Grand Prix
Grand Prix
Por Jorge Alonso Curiel
“El Grand Prix, muchacho, el Grand Prix...”. Es lo que me dijo Teodoro a principios de junio, mi vecino del primero, un anciano pacífico, orondo, de cara redonda y ojos muy pequeños, con labios gruesos y de piel muy morena, tanto como su pelo que permanece intacto, que vive solo desde la muerte de su mujer, y que no se quita la faria de las comisuras de los labios ni aunque le obligue la Policía Municipal, la Guardia Civil o un médico en urgencias.
“Te voy a regalar la cura de tus males”, me aseguró sentados en su terraza, donde se le puede ver durante todo el verano, acompañado de una jarra de vino con gaseosa, mirando la calle, mirando la vida, pasando su tiempo, “sin pensar en nada”, como él mismo dice, como un sabio lleno de templanza y sosiego. Como un sabio que me ha regalado el bálsamo idóneo para mi malestar todas las ocasiones que lo he visitado, porque es agradable pasar un rato con él, aunque es parco en palabras y ni te acerca un vaso para que te sirvas un poco de aquella bebida que se queda tan caliente.

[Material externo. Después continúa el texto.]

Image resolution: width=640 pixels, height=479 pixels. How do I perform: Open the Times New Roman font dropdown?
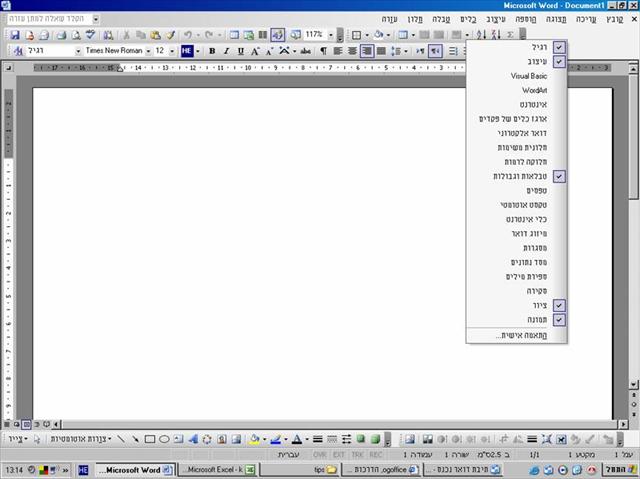coord(148,51)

Le conté que desde hacía un tiempo residía en un mar de tristeza, que el mundo me parecía insoportable, y que solo quería vivir dentro de las películas que he visto y que veo compulsivamente como cinéfilo obseso que soy, y que además todas las personas con las que me cruzaba me recordaban a actores y actrices: el panadero de nuestro barrio a Spencer Tracy; la cartera a Meryl Streep; la camarera del bar de la esquina a Malena Alterio; el vecino del cuarto a Michael Douglas; el novio de la jovencita del portal de enfrente a Mario Casas; el bajito y cantarín barrendero de todas las mañanas a Javier Gutiérrez...
“¿No estarás viendo telediarios, escuchando noticias en la radio o leyendo periódicos?”, me preguntó poco después. “Sí, no me pierdo la actualidad”. “Estás loco, hijo, eso te está matando. Haz como yo, olvídate de todo eso, vivo tranquilo...”. Y me dijo a continuación: “¿Quieres hacerme caso? A primeros de julio comienza Grand Prix, el mejor programa de la televisión española. No hay cosa mejor que ese programa para amar de nuevo la vida...”. “¿El que presenta Ramón?”. “Ese mismo. El bueno de Ramón García. ¡Qué majete que es!”.
Pero pasó una semana y mi depresión, y a pesar de que ya había dejado de mirar las noticias y de escuchar todo aquello que hablara de la actualidad, me hacía continuar en el reino de la tristeza y el desaliento y seguía sin querer salir del terreno de la ficción del cine y los libros. Así que, y tras encontrarme con Teodoro en la escalera y repetirme “Grand Prix, muchacho, Grand Prix, no pierdas el tiempo...”, me puse en contacto con el ayuntamiento de uno de los dos pueblos que iban a competir en el primer programa de este año, en el que además cumple 30 años en antena, y, sorprendentemente, me aceptaron para formar parte del equipo como un vecino más.
Me lo pasé pipa, como hacía tiempo que no disfrutaba. Participé en varias pruebas en un ambiente sano, repleto de sonrisas, en las que me di tremendas costaladas, pero sin sentir ningún dolor. Nuestra madrina fue la actriz Anabel Alonso, y además ¡ganamos!
Fue toda una experiencia que me ayudó a salir a flote. Por eso, ahora, ansío como un hombre perdido en el desierto, el agua pura y salvadora de cada lunes por la noche que empieza a manar al comenzar a escuchar la música tan reconocible de este programa tan saludable como esperanzador, tan blanco y divertido, lejano a la oscuridad de este mundo complejo y tedioso. Nos recuerda que hay otra manera de hacer televisión, que no hay que olvidar las cosas destacables que se hacían en la tele de entonces que parecen olvidadas, y que el público también desea alejarse de la polémica, la tensión, lo supuestamente transcendental y el enfrentamiento con concursos entretenidos para toda la familia, que logren eso que parece tan olvidado como pasar un rato entretenido y de evasión.